The federal government’s approach to family law will see it advocate again for a “bad law” to be passed by parliament, which it failed to pass in the last term, argues the Law Council president.
Speaking on Monday night at the Newcastle Law Society’s Annual Members’ Dinner, LCA president Arthur Moses SC said that we are “on the eve” of the government reintroducing the “fundamentally flawed merger bill”, which will see the abolition of the specialist Family Court.
“The government’s stubborn and wrongheaded approach to family law will see it advocate again for a bad law to be passed by parliament – a law which it failed to pass in the last parliament. This approach is not only irrational but is extremely disrespectful to the views of the significant stakeholders in the family violence services sector,” Mr Moses said.
“These dedicated professionals who understand this area better than any member of the government have made it clear that this policy will hurt children and families. As lawyers and members of our community, we all have a stake in this, regardless of where and what we practice.”
He reiterated that “specialisation matters” when it comes to addressing the inherent issues with the family law system.
“There is a dire need to resource and reform the family law system. We do not accept, though, that the way the government has sought to go about this would deliver meaningful reform,” he said.
“Last year, the Attorney-General announced in May a proposal to merge the specialist Family Court into the generalist Federal Circuit Court. There was no consultation with the community or the profession over the proposal – only with three heads of jurisdiction.
“The Law Council vehemently opposed the merger last year, and we will continue to oppose it because we do not support bad policy that will hurt children and families.

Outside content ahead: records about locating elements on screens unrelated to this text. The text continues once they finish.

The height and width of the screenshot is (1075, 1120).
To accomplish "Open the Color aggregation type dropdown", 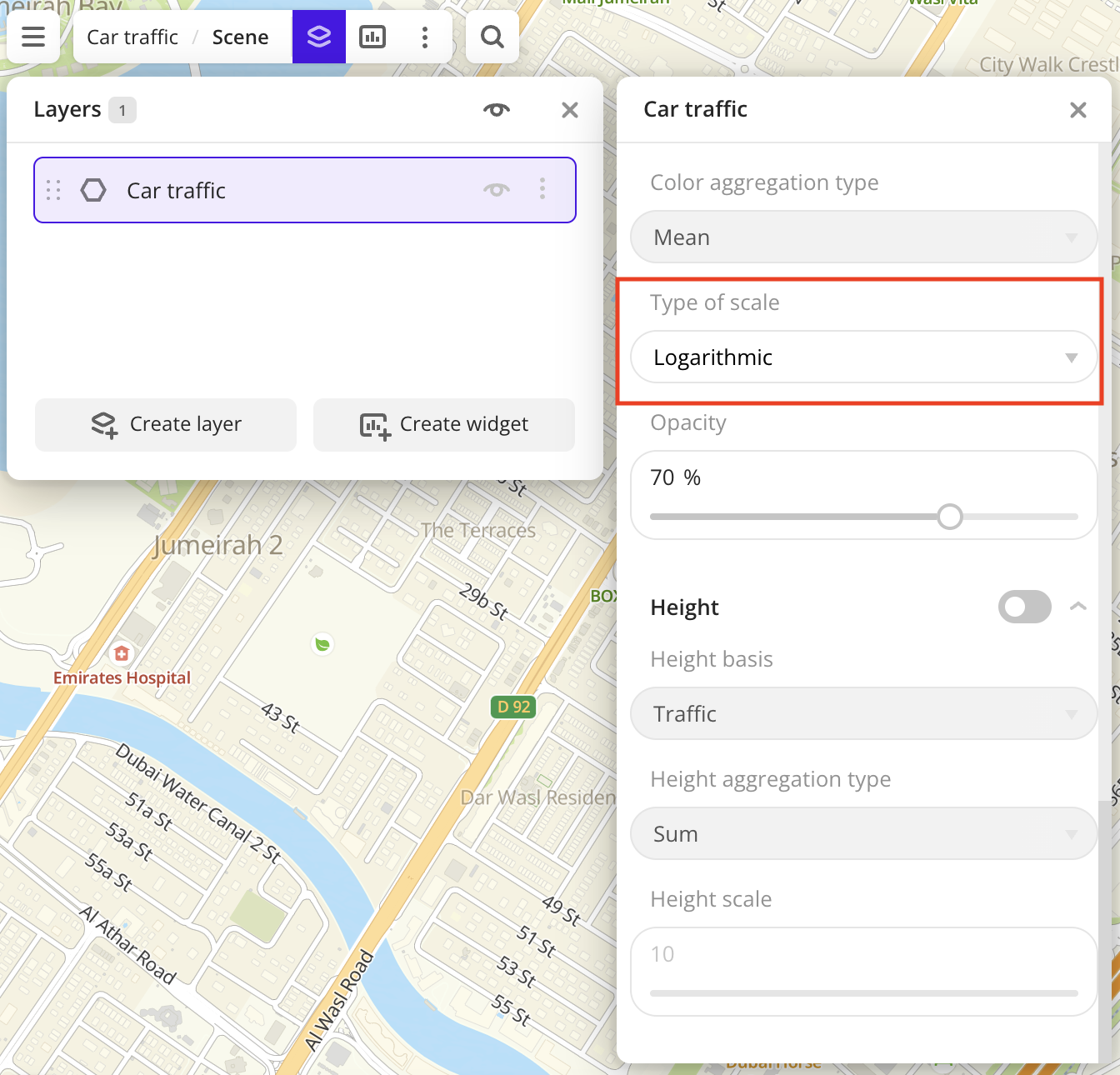I will (x=864, y=237).
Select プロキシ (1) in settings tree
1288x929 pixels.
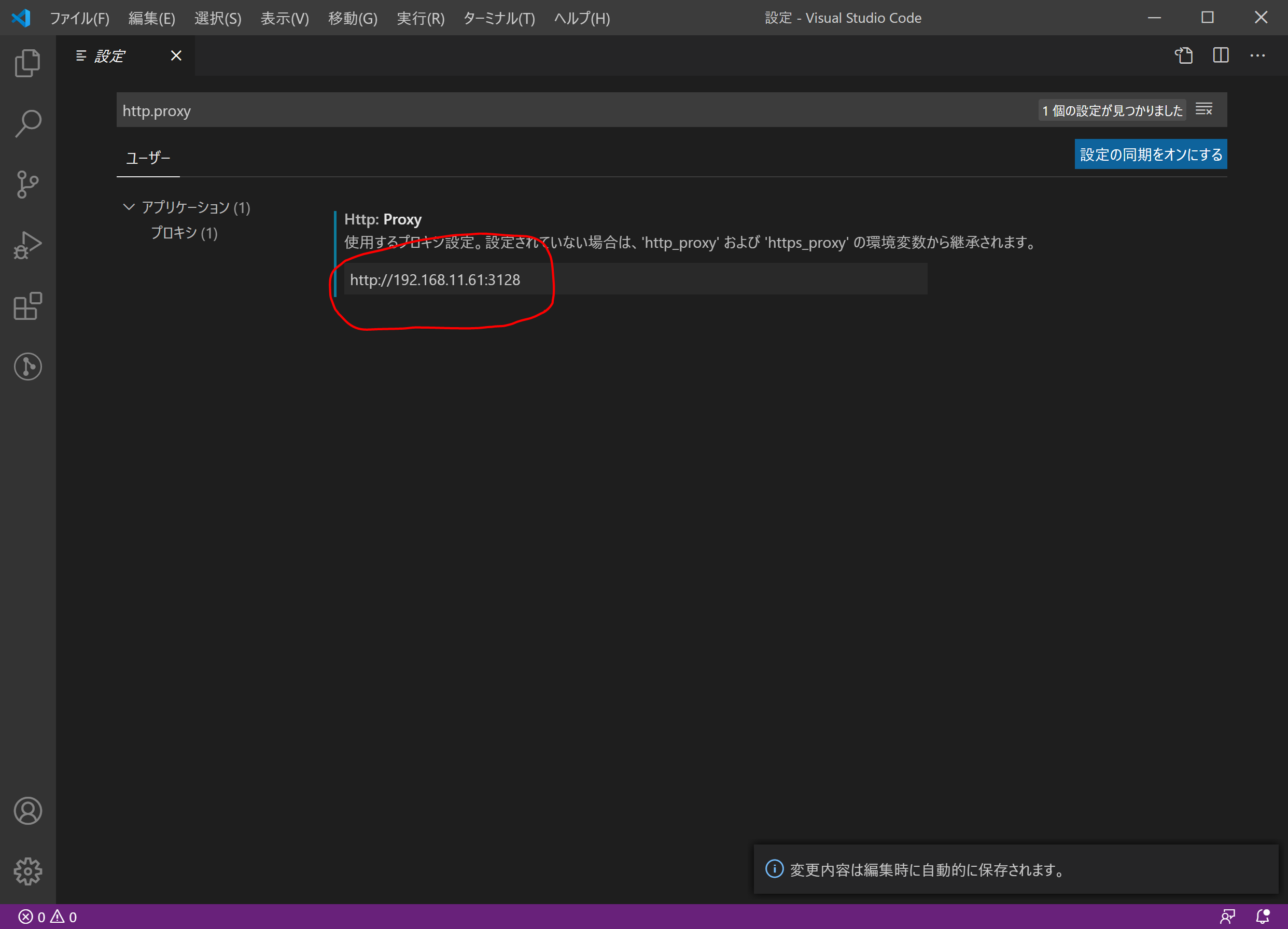click(x=184, y=233)
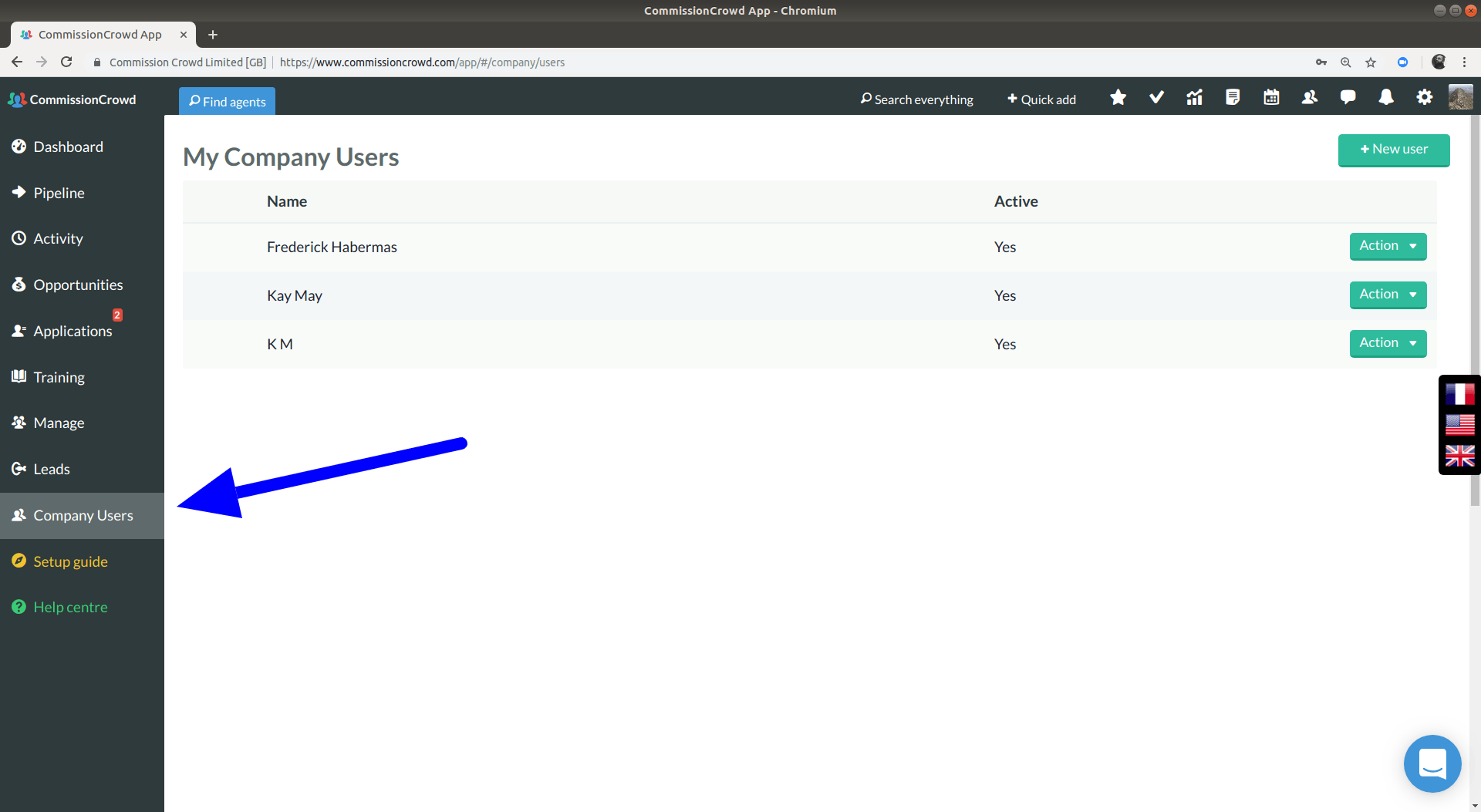This screenshot has height=812, width=1481.
Task: Expand Action dropdown for K M
Action: click(x=1388, y=343)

With or without further amendment, we remain concerned that the merger will result in the loss of a standalone, dedicated Family Court as we know it, to the detriment of those in need of specialist family law assistance.
“Further, we do not accept the purported efficiencies it has been claimed the merger will produce. Rather, we are concerned it will further increase cost, time and stress for families.”
The merger fails, Mr Moses continued to alleviate the “fundamental problems plaguing the system”, including the risk of victims of family violence falling through the cracks.
“Abolishing a standalone specialist family court, whether directly or by abeyance, is no fix. Refusing to inject desperately needed funds and resources into a crippled system unless the parliament votes for the government’s plan is certainly no fix,” he argued.
“We are not alone in holding these concerns – they are shared by stakeholders and family violence support providers including Women’s Legal Services Australia, Rape and Domestic Violence NSW and Community Legal Centres.
Instead, the profession needs to retain a specialist, standlone family court, there must be “alternative holistic structural reform of the system”, and the government must adequately consult with stakeholders and carefully consider their recommendations.
“To suggest any one of these propositions is ‘radical’ is a fake argument. There should be nothing radical about the concept that critical social justice infrastructure should not be irrevocably altered without informed consultation and discussion with those who use the court, work in the court, or whose lives are irreversibly shaped by its decisions,” Mr Moses said.